§ **WORK ITEM**
Extract each line holding the word "computer" from the entries.

§ **AVAILABLE RECORDS**
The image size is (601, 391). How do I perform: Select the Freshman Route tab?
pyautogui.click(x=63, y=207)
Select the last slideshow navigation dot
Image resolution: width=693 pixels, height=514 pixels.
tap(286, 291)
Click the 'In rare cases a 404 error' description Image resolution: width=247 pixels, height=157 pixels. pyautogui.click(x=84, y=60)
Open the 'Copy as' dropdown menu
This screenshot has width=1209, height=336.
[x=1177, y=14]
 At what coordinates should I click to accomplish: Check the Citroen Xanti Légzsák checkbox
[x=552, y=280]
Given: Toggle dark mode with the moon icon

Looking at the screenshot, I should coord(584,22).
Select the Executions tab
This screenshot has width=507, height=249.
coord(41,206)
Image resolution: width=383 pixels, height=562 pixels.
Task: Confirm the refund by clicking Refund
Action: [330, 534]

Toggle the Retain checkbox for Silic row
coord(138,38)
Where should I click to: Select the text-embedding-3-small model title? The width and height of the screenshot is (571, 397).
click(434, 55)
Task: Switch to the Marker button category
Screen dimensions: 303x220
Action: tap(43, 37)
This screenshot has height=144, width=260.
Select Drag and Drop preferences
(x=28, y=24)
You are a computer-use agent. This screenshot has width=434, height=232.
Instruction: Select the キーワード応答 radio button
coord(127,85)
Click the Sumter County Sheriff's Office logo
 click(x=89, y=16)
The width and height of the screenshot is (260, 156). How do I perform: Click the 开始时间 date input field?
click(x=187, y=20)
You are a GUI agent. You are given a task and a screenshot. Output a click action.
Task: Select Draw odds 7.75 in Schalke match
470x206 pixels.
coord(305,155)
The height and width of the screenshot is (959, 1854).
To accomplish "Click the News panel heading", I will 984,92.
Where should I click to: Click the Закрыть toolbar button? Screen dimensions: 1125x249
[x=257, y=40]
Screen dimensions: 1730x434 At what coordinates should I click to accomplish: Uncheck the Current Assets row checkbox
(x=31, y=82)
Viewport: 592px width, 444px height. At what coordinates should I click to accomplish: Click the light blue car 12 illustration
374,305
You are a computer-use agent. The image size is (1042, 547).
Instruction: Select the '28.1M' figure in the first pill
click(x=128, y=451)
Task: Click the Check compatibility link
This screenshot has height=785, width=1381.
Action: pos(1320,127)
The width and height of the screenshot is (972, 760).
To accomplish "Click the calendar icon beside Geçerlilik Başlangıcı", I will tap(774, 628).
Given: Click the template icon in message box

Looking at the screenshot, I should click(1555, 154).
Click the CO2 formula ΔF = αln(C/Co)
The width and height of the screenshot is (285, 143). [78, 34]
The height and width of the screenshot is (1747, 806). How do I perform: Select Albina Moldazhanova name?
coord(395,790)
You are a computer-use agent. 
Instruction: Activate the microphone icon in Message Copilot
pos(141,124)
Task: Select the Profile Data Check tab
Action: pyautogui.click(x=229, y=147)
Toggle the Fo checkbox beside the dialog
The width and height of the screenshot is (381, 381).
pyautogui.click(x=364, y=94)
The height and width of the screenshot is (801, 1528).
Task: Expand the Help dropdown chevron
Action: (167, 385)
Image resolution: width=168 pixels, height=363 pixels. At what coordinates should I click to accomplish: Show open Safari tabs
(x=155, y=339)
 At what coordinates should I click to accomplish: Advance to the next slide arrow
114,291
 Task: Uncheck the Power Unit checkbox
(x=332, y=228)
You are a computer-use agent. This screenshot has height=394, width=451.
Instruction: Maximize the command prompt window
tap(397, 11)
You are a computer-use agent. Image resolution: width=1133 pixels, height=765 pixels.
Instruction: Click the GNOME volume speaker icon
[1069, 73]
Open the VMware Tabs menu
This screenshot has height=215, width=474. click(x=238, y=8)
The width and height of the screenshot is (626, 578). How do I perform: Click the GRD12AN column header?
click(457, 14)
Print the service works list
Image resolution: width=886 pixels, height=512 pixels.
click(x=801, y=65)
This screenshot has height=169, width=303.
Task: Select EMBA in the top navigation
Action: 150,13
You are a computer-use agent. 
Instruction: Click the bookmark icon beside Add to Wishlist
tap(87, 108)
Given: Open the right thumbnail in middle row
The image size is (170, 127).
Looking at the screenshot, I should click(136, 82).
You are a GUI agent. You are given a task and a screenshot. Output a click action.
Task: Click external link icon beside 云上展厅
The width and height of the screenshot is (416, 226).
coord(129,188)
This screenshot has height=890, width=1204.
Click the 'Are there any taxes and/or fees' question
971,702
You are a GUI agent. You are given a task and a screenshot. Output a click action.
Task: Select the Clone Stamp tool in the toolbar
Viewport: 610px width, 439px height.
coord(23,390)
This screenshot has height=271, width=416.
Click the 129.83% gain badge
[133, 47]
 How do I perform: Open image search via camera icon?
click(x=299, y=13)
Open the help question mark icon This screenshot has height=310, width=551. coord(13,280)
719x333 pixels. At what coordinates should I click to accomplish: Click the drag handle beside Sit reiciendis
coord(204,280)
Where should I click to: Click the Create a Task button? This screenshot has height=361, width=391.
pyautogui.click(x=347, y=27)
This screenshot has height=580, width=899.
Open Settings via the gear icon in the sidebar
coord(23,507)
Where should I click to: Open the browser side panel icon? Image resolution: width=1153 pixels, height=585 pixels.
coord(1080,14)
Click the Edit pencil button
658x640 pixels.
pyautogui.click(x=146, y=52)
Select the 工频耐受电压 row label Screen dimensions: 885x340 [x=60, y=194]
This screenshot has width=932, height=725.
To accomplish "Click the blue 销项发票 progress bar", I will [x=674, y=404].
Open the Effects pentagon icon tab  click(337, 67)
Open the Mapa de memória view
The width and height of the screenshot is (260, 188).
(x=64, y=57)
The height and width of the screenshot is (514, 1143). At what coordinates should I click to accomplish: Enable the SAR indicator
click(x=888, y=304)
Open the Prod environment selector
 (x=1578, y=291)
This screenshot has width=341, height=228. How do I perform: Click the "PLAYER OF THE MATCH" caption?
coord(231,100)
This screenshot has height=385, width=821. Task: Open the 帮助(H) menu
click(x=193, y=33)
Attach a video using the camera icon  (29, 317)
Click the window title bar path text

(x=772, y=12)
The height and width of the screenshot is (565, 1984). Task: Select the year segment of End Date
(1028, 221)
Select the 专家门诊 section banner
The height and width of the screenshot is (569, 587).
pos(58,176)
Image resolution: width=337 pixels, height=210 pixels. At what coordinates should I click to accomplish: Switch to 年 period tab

§ **RESPONSE AREA**
You are a computer-use agent. This screenshot has width=434, height=232.
You are a computer-use agent. The image size is (1042, 547).
You are a computer-use agent. 
You are a computer-use agent. This screenshot has height=394, width=451.
You are a computer-use agent. Image resolution: width=1133 pixels, height=765 pixels.
You are a computer-use agent. 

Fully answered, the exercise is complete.